C'era sempre, o quasi. E anche quando non c'era si fingeva ve ne fosse uno. L'ortodossia ideologica, un'idea di società, il ruolo dello Stato, quello del partito, la base sociale, i riferimenti culturali, la collocazione internazionale, le alleanze nazionali... Dalla Rivoluzione francese in poi, ogni frattura o scissione politica è sorta per un preciso motivo. Un motivo «alto», così alto da rendere quasi invisibili le miserie umane, le ambizioni individuali, i conflitti personali.
Fratture e scissioni politiche sono sempre scaturite da una controversia ideale, o da una controversia ideale sono state sempre, per pudore, ammantate. Non è più così. O, almeno, non è così tra i ranghi del movimento più nuovo e potenzialmente rinnovatore del sistema politico italiano.
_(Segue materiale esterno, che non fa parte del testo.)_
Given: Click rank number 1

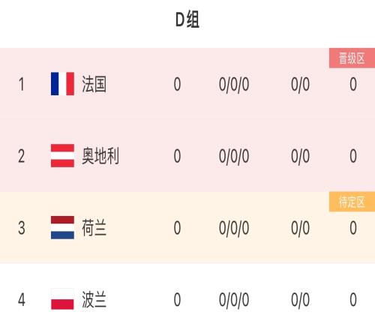Looking at the screenshot, I should [22, 84].
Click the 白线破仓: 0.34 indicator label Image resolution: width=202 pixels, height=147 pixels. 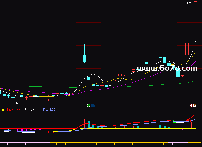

A distanza di giorni, nessuno, né gli osservatori esterni né i protagonisti interni, saprebbe dire quale sia il motivo politico del conflitto tra Giuseppe Conte e Beppe Grillo. Non possono essere le bandiere identitarie del Movimento, perché negli ultimi tre anni una dopo l'altra gli attuali contendenti le hanno tutte ammainate. Non possono essere le alleanze, perché negli ultimi tre anni i grillini e Conte si sono alleati con tutti, tranne che con Fratelli d'Italia. Non può essere la partecipazione al governo Draghi, perché, nel caso di Conte con sprezzo del ridicolo, i due belligeranti ribadiscono cieca fiducia nell'attuale premier. Non può essere per la politica filocinese, perché quel che Grillo dice oggi, ieri Conte lo fece. E lo fece da presidente del Consiglio in carica.
Insomma, non c'è nessun motivo «politico» a giustificare la disfida. E infatti sia gli osservatori esterni sia i protagonisti interni ne fanno una questione di potere personale. O, peggio, di vanità. Quella vanità che, ne «La politica come professione», Max Weber individua come il primo «nemico» del politico. «Un nemico assai frequente e ben troppo umano», ma comunque un nemico, perché più d'ogni altro sentimento allontana il politico dalla politica.
Ecco, ci siamo. È, dunque, ufficiale. La politica, ammesso vi fosse in effetti entrata, è ufficialmente uscita dall'orizzonte grillino. Resta solo la vanità. Una vanità che, non avendo nulla in comune con la grandezza d'un ideale politico, si riduce a mero calcolo di convenienza personale.
Perciò è ragionevole ritenere che, non essendoci nulla di alto che li divide, i due finiranno presto per abbassarsi ad un nuovo accordo. Un accordo capace di tutelare almeno per un po' l'interesse personale e di lisciare l'ego di entrambi. Due vuoti, in fondo, possono convivere senza sottrarsi spazio.